EXCERPTED PASSAGE>
I started thinking about this problem in 2004. It began during an impromptu conversation I had with Sharon Perl, a brilliant research scientist who came to Google in the early days. She was mainly working on an object store (à la S3) at the time but also had a few prototype side projects. We talked through five of them, I believe, but one captured my attention in particular: Dapper.

Dapper circa 2004 was not fully baked, though the idea was magical to me: Google was operating thousands of independently-scalable services (they’d be called “microservices” today), and Dapper was able to automatically follow user requests across service boundaries, giving developers and operators a clear picture of why some requests were slow and others ended with an error message. I was so enamored of the idea that I dropped what I was doing at the time, adopted the (orphaned) Dapper prototype, and built a team to get something production-ready deployed across 100% of Google’s services. What we built was (and is still) essential for long-term performance analysis, but in order to contend with the scale of the systems being monitored, Dapper only centrally recorded 0.01% of the performance data; this meant that it was challenging to apply to certain use cases, such as real-time incident response (i.e., “most firefighting”).

Ten years later, Ben Cronin, Spoons (Daniel Spoonhower), and I co-founded LightStep. Enterprises are in the midst of an architectural transformation, and the systems our customers and prospects build look a lot like the ones I grew up with at Google. We visit with enterprise engineering and ops leaders frequently, and what we see are businesses that live (or die) by their software, yet often struggle to stay in control of it given the overwhelming scale and complexity of their own systems.

We built LightStep to help with this, and we started with LightStep [x]PM to focus on performance and reliability in particular. Our platform is not a reimplementation of Dapper, but an evolution and a broadening of its value prop: with LightStep’s unconventional architecture, we can analyze 100.0% of transaction data rather than 0.01% of it like we did with Dapper. This unique – and technically sophisticated – approach gives our customers the freedom to focus on the performance issues that are most vital to their business and jump to the root cause with detailed end-to-end traces, all in real-time.

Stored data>
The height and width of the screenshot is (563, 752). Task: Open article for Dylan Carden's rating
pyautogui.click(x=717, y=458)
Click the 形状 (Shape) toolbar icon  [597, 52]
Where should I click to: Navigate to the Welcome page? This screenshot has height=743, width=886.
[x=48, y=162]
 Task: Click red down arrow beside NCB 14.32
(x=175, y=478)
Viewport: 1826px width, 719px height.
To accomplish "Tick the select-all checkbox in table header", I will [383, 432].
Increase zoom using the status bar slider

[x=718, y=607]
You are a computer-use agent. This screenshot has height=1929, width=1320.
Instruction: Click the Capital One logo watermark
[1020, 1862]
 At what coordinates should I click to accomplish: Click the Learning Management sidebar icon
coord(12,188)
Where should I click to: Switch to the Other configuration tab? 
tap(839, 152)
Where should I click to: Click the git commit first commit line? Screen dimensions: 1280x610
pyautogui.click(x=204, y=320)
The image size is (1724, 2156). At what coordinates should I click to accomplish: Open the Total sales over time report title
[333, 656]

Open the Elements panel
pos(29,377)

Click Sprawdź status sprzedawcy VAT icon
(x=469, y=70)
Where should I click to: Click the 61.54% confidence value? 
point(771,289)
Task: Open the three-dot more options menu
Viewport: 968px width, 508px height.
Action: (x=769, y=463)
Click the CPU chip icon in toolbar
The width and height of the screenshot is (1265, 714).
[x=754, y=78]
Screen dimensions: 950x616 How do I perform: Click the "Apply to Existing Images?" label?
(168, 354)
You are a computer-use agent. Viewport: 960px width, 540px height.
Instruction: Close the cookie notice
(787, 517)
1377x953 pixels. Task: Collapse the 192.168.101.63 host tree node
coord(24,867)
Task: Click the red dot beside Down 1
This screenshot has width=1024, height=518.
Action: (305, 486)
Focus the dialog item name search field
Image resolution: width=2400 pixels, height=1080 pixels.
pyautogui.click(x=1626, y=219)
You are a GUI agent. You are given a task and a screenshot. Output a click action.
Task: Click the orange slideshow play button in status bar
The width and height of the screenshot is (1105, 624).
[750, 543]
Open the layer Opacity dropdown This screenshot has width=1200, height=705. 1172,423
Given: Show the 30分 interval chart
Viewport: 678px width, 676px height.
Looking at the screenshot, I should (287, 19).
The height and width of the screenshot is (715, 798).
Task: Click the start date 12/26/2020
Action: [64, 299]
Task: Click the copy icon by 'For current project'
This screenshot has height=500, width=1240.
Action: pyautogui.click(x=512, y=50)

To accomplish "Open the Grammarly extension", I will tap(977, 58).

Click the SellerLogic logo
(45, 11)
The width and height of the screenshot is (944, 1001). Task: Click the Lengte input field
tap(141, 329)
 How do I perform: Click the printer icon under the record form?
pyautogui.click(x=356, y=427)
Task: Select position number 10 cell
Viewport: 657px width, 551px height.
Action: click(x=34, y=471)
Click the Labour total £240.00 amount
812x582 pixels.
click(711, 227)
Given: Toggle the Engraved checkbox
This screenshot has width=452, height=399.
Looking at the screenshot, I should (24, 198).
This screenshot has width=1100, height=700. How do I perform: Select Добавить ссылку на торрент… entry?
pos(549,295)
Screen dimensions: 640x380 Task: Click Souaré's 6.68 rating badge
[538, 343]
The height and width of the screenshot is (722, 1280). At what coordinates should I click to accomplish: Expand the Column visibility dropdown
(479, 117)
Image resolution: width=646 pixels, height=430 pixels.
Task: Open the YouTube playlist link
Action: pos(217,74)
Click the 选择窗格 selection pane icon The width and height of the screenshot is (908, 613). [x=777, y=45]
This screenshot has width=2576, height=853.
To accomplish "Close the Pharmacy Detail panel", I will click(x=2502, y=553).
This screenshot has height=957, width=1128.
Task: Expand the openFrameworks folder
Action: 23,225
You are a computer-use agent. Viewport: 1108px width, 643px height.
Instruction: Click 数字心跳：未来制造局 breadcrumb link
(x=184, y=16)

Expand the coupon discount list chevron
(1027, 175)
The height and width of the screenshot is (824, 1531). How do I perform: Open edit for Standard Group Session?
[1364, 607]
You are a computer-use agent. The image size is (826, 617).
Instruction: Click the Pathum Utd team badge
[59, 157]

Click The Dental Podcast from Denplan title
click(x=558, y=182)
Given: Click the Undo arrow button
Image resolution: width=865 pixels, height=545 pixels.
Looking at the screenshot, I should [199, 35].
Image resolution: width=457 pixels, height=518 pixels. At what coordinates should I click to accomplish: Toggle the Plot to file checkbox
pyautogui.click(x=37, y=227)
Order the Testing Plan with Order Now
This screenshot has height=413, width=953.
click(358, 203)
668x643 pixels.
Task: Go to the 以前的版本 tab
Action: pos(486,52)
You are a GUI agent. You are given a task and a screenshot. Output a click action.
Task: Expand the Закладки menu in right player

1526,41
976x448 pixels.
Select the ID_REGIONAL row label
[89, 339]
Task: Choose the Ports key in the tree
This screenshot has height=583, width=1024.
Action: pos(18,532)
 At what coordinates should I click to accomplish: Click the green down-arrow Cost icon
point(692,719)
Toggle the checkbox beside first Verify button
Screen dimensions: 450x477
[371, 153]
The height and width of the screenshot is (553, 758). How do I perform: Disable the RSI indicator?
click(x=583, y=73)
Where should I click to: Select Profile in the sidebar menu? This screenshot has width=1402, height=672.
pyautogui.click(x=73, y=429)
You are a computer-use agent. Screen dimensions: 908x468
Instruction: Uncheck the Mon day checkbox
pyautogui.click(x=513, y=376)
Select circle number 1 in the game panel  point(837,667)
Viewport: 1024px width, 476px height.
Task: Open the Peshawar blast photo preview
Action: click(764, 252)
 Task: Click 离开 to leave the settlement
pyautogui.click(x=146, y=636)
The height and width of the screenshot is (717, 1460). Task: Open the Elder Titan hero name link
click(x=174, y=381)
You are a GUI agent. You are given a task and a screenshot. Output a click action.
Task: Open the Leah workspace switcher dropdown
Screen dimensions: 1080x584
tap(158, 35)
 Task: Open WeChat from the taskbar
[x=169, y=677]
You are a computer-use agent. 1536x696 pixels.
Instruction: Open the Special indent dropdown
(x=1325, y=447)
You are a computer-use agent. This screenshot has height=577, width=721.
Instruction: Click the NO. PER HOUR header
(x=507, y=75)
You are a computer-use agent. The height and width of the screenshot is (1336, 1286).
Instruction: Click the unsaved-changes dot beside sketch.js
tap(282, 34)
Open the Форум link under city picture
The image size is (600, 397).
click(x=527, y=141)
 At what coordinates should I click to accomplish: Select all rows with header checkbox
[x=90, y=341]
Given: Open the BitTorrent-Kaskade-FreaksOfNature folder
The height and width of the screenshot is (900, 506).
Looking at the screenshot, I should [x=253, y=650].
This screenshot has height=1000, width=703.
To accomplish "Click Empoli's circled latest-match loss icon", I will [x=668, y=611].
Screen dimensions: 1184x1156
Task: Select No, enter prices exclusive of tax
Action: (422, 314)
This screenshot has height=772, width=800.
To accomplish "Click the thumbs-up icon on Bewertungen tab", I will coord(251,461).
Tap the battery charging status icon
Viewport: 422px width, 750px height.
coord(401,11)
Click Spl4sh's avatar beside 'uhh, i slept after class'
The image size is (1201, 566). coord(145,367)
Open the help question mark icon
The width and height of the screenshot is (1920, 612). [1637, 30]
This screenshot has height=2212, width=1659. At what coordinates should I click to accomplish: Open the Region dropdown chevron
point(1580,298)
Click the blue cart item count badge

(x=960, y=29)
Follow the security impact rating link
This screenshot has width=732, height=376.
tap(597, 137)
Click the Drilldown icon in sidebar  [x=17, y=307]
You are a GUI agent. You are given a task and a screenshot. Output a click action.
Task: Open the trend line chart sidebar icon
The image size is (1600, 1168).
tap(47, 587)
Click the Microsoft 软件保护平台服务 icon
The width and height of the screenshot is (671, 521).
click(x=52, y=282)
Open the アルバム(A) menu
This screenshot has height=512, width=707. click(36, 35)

QUESTIONS TO ANSWER>
a – According to the excerpted passage about Dapper, what percentage of the performance data did Dapper centrally record?
b – Can you rewrite the excerpted passage about Dapper starting with "Ten years later, Ben" and going on through "their own systems.", swapping "ops leaders" for "operations leaders"?

LIST OF SOLUTIONS>
a – 0.01%

b –
Ten years later, Ben Cronin, Spoons (Daniel Spoonhower), and I co-founded LightStep. Enterprises are in the midst of an architectural transformation, and the systems our customers and prospects build look a lot like the ones I grew up with at Google. We visit with enterprise engineering and operations leaders frequently, and what we see are businesses that live (or die) by their software, yet often struggle to stay in control of it given the overwhelming scale and complexity of their own systems.